The forward press in putting has some golfers divided. Here, Ryan Palmer and Steve Elkington look at Ryan’s technique and how he reads putts.


Transcript

If you're a forward presser, you'd want to make sure that when you forward press, you don't move the face open, right?

Correct. The one thing I work on is making sure my putter does not open up when I forward press.

So keep the forward press. If you are aiming at the hole, and you want to forward press, then you've got to actually roll it forward.

Correct. You're de-lofting the putter probably a little bit more.

But I think you could you could aim-- you could have the clubface back, forward press up to where the brain said that's it. And that way you can be left, push up until you said bang.
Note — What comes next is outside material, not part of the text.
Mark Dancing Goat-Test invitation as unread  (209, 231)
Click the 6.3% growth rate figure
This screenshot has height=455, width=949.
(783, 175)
You ever seen that?

Yeah.

That's what it should be. You're going to be mathematically correct here.

Here's my learning.

Could be.

You'd want hands back, clubface left. And then when you started the forward press, and you said ah, there it is right there, right? You don't think?

Yeah. Definitely. Yeah, a lot of times when I forward press, if I'm square to the hole, and my hands will get there, will end up almost rolling it.

No--

Turning in the putter face. This is my tendency.

Yep, yep.

I think. So now if I, like you said, aim the putter a little more left--

With the hands back. As you forward press, your brain should sit, right there, right?

So I forward press left.

Yep. Forward press until the brain says there's the break, bang. That would be the I think the mathematical way to do it.

That's using the feel, using your eyes.

Using the brain of your eyes, saying I know--

The key to playing is obviously I can use-- my eyes are pretty good. I can read the break. I can kind of feel and read how hard to hit it, how soft to hit it. And I think that's what's helped me become a pretty good player on tour.